Nerve: la vita di Emma Roberts è in gioco
Incuriosisce non poco il fatto che, in un periodo storico in cui le cronache parlano tanto del Blue Whale – “gioco” che spingerebbe dal web i giovani ad affrontare cinquanta prove in altrettanti giorni, fino al suicidio – approdi sul grande schermo un lungometraggio incentrato proprio su un argomento analogo.
È bene precisare, però, che il romanzo di Jeanne Ryan da cui prende le mosse Nerve risale addirittura al 2012 e anticipa di qualche anno, quindi, la temibile moda mortale attraverso l’avventura intrapresa dalla timida e morigerata studentessa delle scuole superiori Vee Delmonico, interpretata nella trasposizione da Emma”Scream 4”Roberts. Studentessa che decide di uscire dalla noiosa routine iscrivendosi, appunto, al popolare social game online del titolo, che prevede il superamento di una serie di sfide in cambio di compensi in denaro e nel quale si trova a far coppia con lo sconosciuto Ian, incarnato dal Dave Franco fratello del famoso James. Serie di sfide che, ovviamente, tra una corsa sfrenata in moto ed imprese a rischio di caduta da vertiginose altezze, sono destinate a rivelarsi sempre più pericolose; tanto che la sequenza in cui abbiamo anche un concorrente pronto a sdraiarsi sui binari della metropolitana in attesa che il convoglio gli passi sopra arriva quasi a suggerire, nella mente del cinefilo irriducibile, che si possa trattare di una variante di quanto visto nell’ingiustamente dimenticato The program, diretto nel 1993 da David S. Ward.

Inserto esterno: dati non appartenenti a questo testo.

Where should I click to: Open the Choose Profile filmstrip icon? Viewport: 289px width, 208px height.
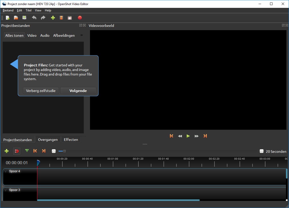pos(61,18)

Come testimonia il momento in cui i due protagonisti fuggono quasi del tutto svestiti da un lussuoso negozio di abbigliamento, però, la oltre ora e mezza di visione in questione non manca affatto di ironia e tende tutt’altro che ad immergersi nel dramma; tanto che perfino la scelta di non spingere sul pedale del pessimismo da horror che ci si sarebbe aspettati nel comunque azzeccato ed inaspettato epilogo rivela in maniera evidente la volontà di rimanere dalle parti della commedia per ragazzi. Commedia che, con la veterana Juliette Lewis presente nei panni della madre di Vee, potremmo quasi definire una risposta 2.0 a quello che fu il cinema del compianto John Hughes, autore di Sixteen candles – Un compleanno da ricordare e Breakfast club.
Infatti, se da un lato in situazioni come quella del bacio sulle note della sempreverde Since I don’t have you degli Skyliners – oltretutto consumato in un locale che sembra direttamente uscito da Nightmare 4 – Il non risveglio – si respira una certa aria anni Ottanta, complice anche la bella fotografia trasudante colori caldi a cura di Michael Simmonds, dall’altro la messa in scena non manca di riferimenti alla comunicazione multimediale d’inizio terzo millennio, tra messaggi in sovrimpressione e soggettive di apparecchiature di ripresa.
Del resto, avevano già avuto modo di sfruttare la tecnica del pov tramite il terzo e quarto capitolo della serie Paranormal activity i due registi Henry Joost e Ariel Schulman, i quali sembrano in questo caso guardare alla frenesia di determinati lavori di Mark Neveldine e Brian Taylor, dal dittico Crank a Gamer.
Anche se, fortunatamente, facendo ricorso ad uno stile meno schizofrenico e caotico, consentendo addirittura di lasciar emergere una musicalità d’insieme da questo movimentato, strano oggetto del desiderio capace di intrattenere a dovere lo spettatore fornendo, allo stesso tempo, una tanto pungente quanto intelligente analisi del seducente potere esercitato dai social media.